07 May 2012

My impulse to cite Kafka in a discussion of political poetry may have come from a conference speech by Jean-Paul Sartre in 1963, when he said "Kafka wrote slim books which are only concerned with specific, petit bourgeois problems. But if one reads them in depth and discovers that totality which a modern, new novel must always aspire to attain. The totality is what the writers and readers have in common. Society produces both of us, so we must be able to recognize and understand each other through this common context, which makes it possible for us at every instant to speak to each other. So it does not matter very much if literature is called committed or not..."

In a similar vein, César Vallejo wrote in 1930 in his reflections on Mayakovsky that Bach, Beethoven, the Pyramids, Chaplin are "socialist" because "they answer to a universal concept of the masses and to feelings, ideas and interest common to.. all human beings without exception."  Vallejo decried the emotional manipulation of Maxime Gorky's novels: "The socialist poet does not reduce his socialism to the themes or technique of the poem. He does not reduce it to the inserting of fashionable words on economy, dialectics or Marxist law, to mobilizing ideas and political requisitions from invoices or communist sources, nor to characterizing the actions of nature and the spirit with epithets taken from the proletarian revolution." It is at times a confused essay, especially as he was concurrently writing the socialist realist novel Tungsten, with clear demarcations of good and evil, which was the primary influence on José Maria Arguedas' first prose work Agua, which Arguedas said was "written with hatred, with the fury of a pure hatred, the kind that springs from universal loves up there in the regions of the world where two factions confront each other with inplacable cruelty - one group that bleeds and another that squeezes out the last drop of blood," the stark economic divisions of provincial South American towns affecting literary form, contrasted in Vallejo's mind with Mayakovsky's demise and European modernism.

Speaking of Arguedas, there is some footage of the Yawar (bloody) Fiestas from Cotabambas province, Peru: the tradition of tying a condor to the back of a bull on Independence Day to celebrate the joining of the Spanish and the Incan. The winged animal suggests a dragon figure joining earth and sky like the Mayan Q'uq'umatz, but for the Incans the sky was an empty space to be filled by Viracocha, whose top attendants assumed the forms of the cougar, condor, falcon and snake. This well edited 95 seconds is embed-disabled, but this has more footage of the type of bullfighting Arguedas depicted:



Here the condor rituals lead to it taking flight while a woman reads a poem:

1 comment:

Ian Keenan said...

Just getting into Claudio Lomnitz' Death and the Idea of Mexico and there's an inaccurate citation of Arguedas on to prove a larger point which I may or may not agree with:

"The association between evolutionary inferiority and intimacy with death was also commonly deployed within nascent nation-states of the nineteenth century, in a fashion that parallels its usage by the great colonial powers... In the case of Peru, the writer and ethnographer Jose Maria Arguedas wrote a novel, Yawar Fiesta (Blood Fiesta), on the clash between indigenous and urban society that turned entirely on differential attitudes and practices toward death and sport." (37)
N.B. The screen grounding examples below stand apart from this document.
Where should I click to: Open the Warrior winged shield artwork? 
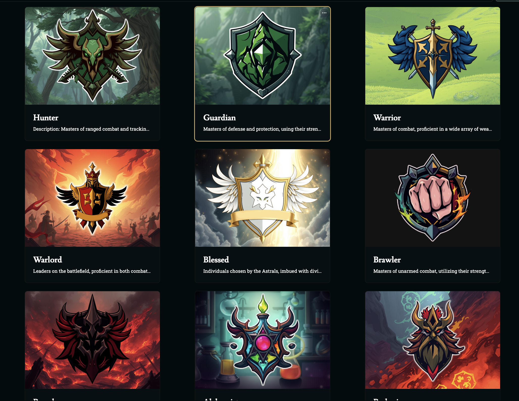(432, 56)
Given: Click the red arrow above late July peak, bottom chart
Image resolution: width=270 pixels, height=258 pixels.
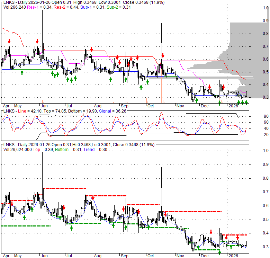Looking at the screenshot, I should 92,198.

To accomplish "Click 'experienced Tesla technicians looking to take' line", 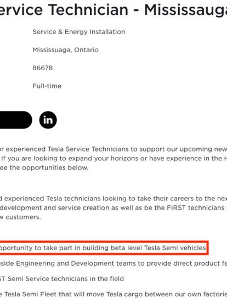I will tap(114, 199).
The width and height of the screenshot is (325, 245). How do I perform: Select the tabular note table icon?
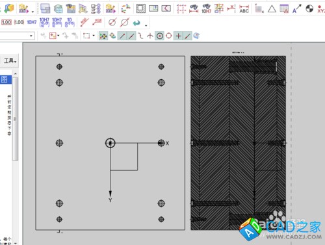click(x=284, y=8)
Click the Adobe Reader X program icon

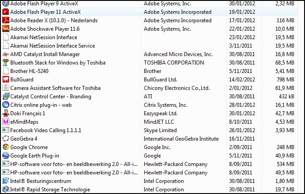6,20
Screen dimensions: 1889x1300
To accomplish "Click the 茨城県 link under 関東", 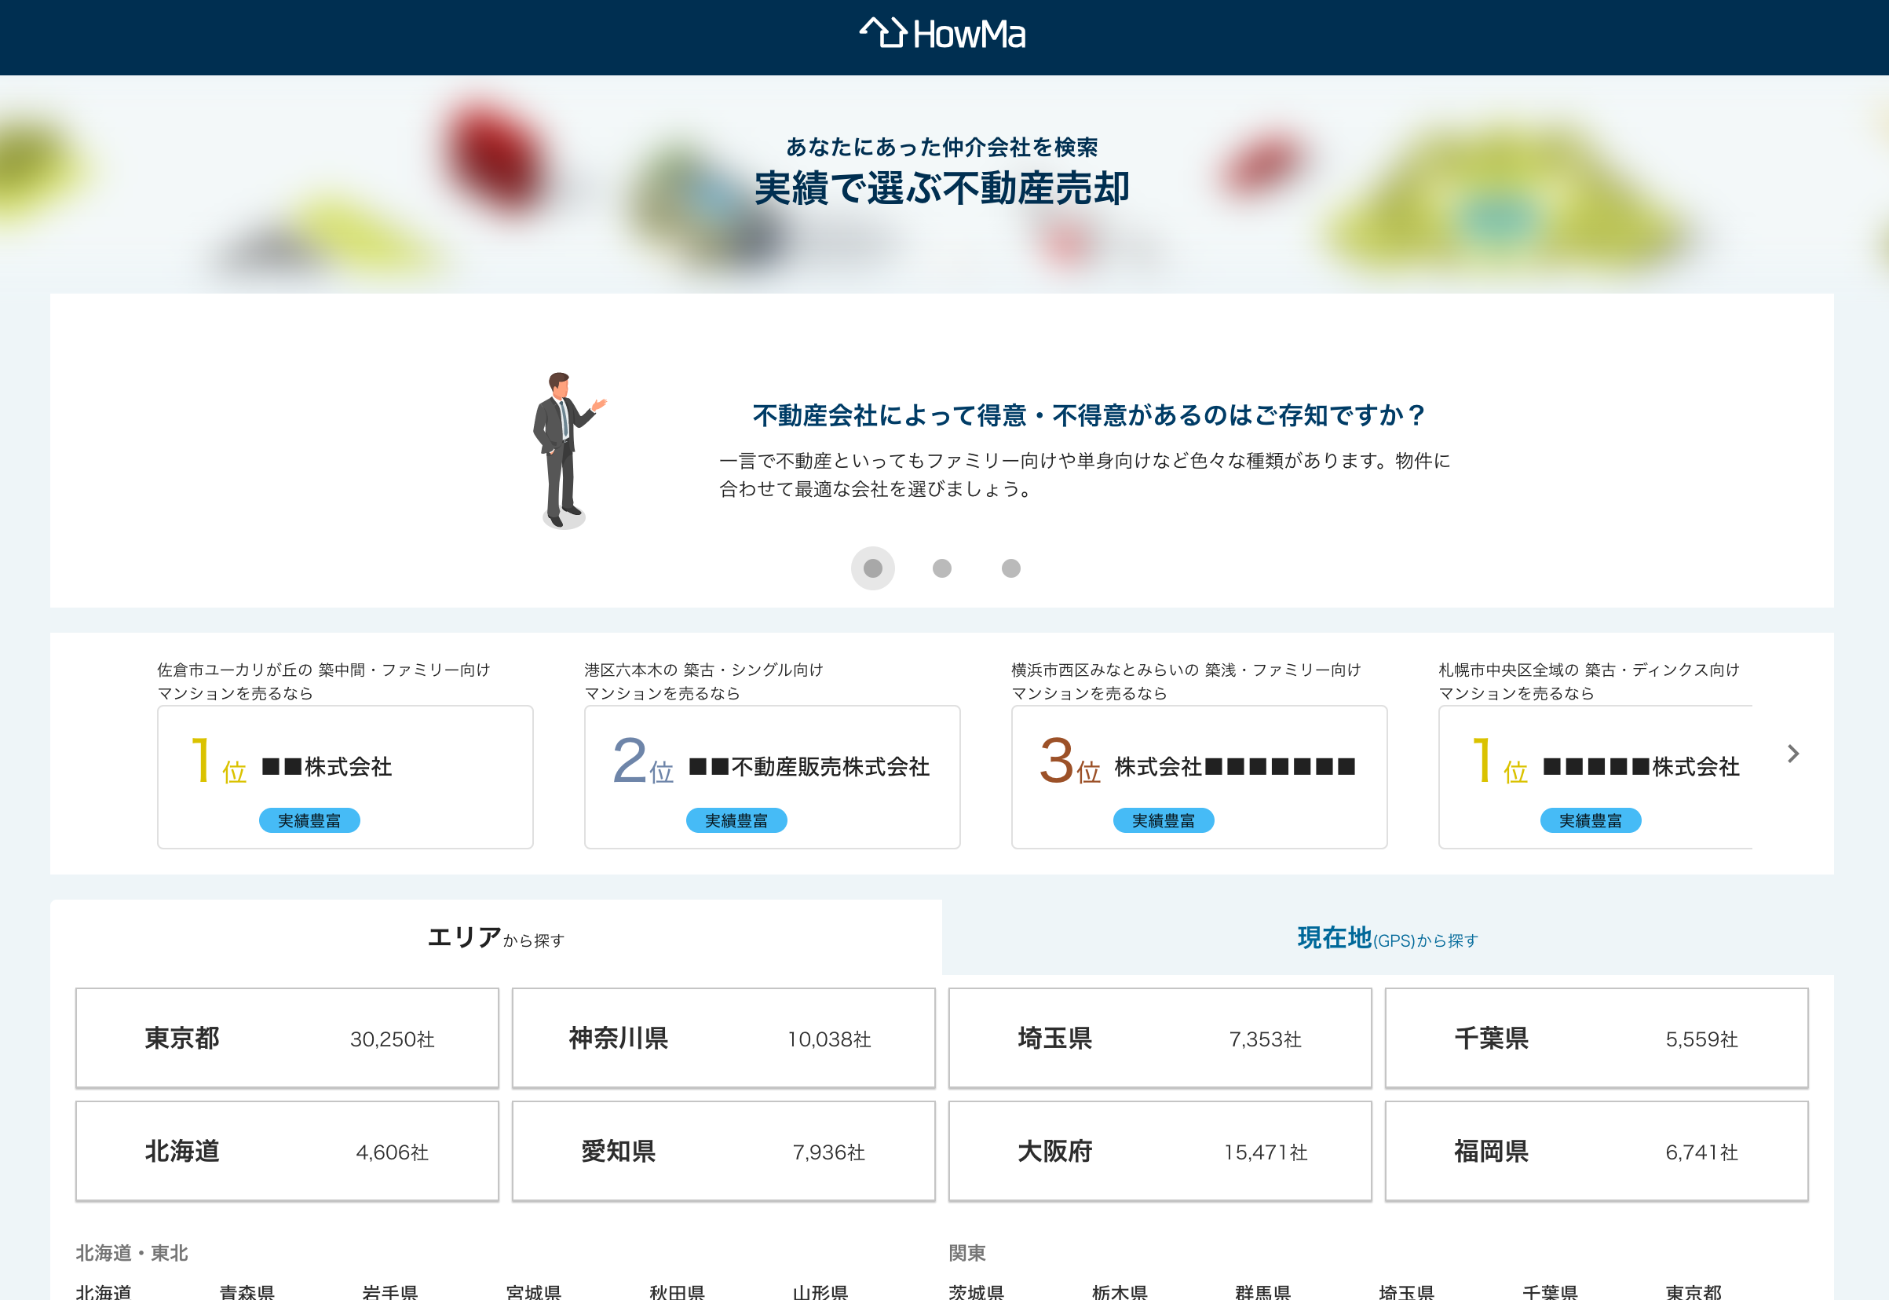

Academics love to allege a complicity between the Modernists and the patriarchal heads of the town, like Arguedas was being contracted in a smoke filled room to show the Indians were bloody. Arguedas lived for the Indians, changed his prose style to approximate Indian syntax and made it his legacy to preserve for posterity Indian culture. That's how you get a soccer team named after you. You could credibly make that allegation about Mario Vargas Llosa, Arguedas' student who has recently been promoting Arguedas with a book tour, who wrote a popular, inaccurate book The Green House about Peruvian Indian culture that toed the demeaning, Europeanizing line, who has gotten involved in politics in support of global finance's shock therapy and covering up government atrocities he was picked to investigate, but for Lomnitz' purposes the Green House isn't so much about death and it's author is alive. This doesn't negate the larger point that Lomnitz is making which I will return to now that I have defended Arguedas here.